A inteligência artificial capaz de se aperfeiçoar autonomamente conquistou o maior cheque já dado a uma startup sem receita. A Recursive Superintelligence (RSI), fundada por Yuandong Tian — ex-cientista do Meta —, levantou US$ 650 milhões em rodada liderada pelo fundo de capital de risco da Alphabet, atingindo valuation de US$ 4,65 bilhões. A proposta é radical: desenvolver modelos que constroem outros modelos, criando um ciclo de melhoria contínua sem intervenção humana.

Como funciona a IA auto-melhorável na startup?

O conceito central da RSI é um sistema que, além de executar tarefas, também é capaz de modificar sua própria arquitetura e algoritmos. Em vez de depender de engenheiros para ajustar parâmetros ou re-treinar com novos dados, o modelo analisa seu desempenho e reescreve partes do seu código. Isso promete acelerar exponencialmente o avanço da IA, algo que Tian já estudava no Meta AI Research, onde liderou projetos de aprendizado por reforço e auto-supervisão.

Por que a Alphabet aposta em IA auto-melhora sem produto?
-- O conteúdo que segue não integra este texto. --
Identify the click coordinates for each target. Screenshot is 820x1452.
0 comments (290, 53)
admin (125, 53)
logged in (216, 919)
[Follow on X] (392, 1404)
A Alphabet, por meio do GV (antigo Google Ventures), já investiu em empresas que desafiavam o senso comum — como Uber e Slack — antes de terem tração comercial. No caso da RSI, a tese é que a capacidade de auto-melhoria pode resolver o gargalo atual da inteligência artificial: a dependência de dados rotulados e de engenharia manual para cada novo domínio. Se funcionar, a tecnologia poderia reduzir custos de desenvolvimento e expandir a aplicação da IA para áreas onde hoje é inviável.
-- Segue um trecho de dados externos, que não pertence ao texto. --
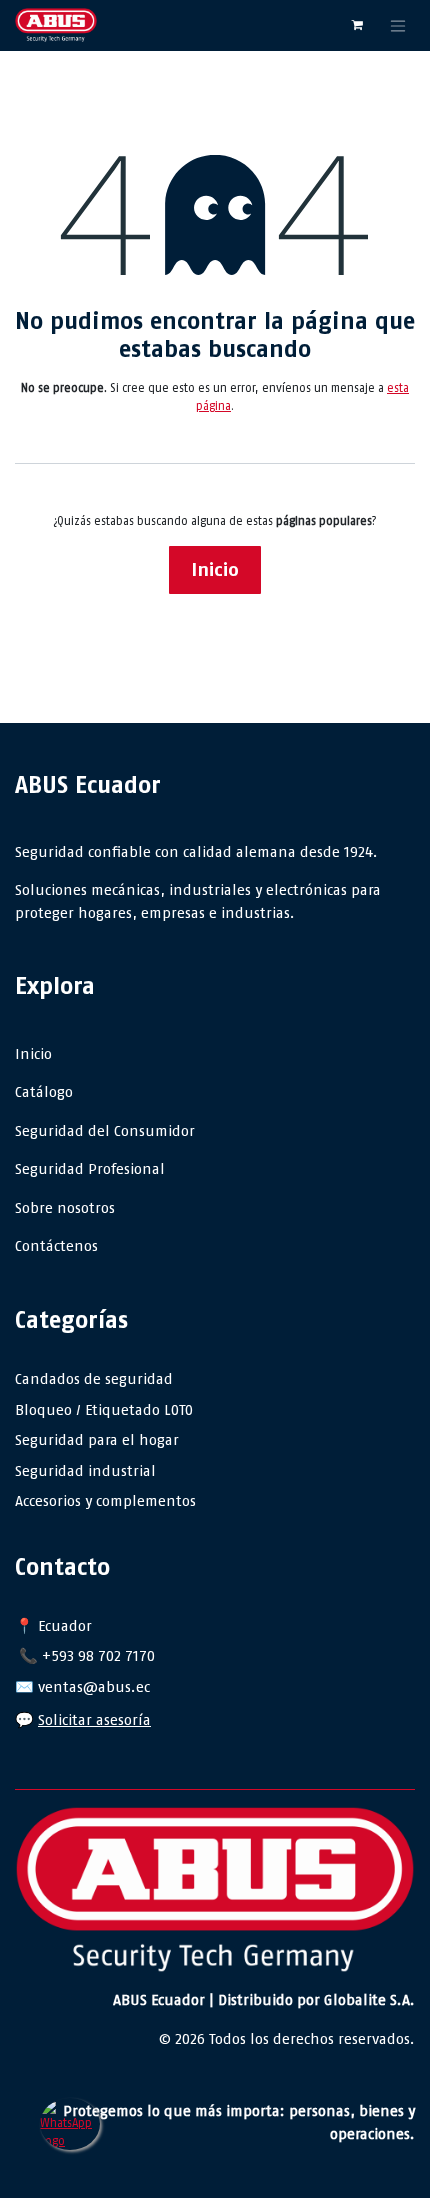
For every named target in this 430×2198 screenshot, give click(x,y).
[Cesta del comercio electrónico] (357, 25)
O que a IA auto-melhora significa para o mercado?

O movimento sinaliza que grandes players estão dispostos a financiar pesquisa fundamental, mesmo sem prazo para retorno financeiro. Tian sustenta que a RSI não é uma empresa de produto, mas sim um laboratório de pesquisa aplicada — algo que lembra a abordagem inicial da DeepMind antes de ser adquirida pelo Google. Empresas brasileiras que desenvolvem IA devem observar de perto: se o modelo se provar viável, pode mudar completamente o ciclo de inovação, tornando obsoletas muitas das práticas atuais de fine-tuning.

IA auto-melhora e segurança: qual a relação com os debates atuais?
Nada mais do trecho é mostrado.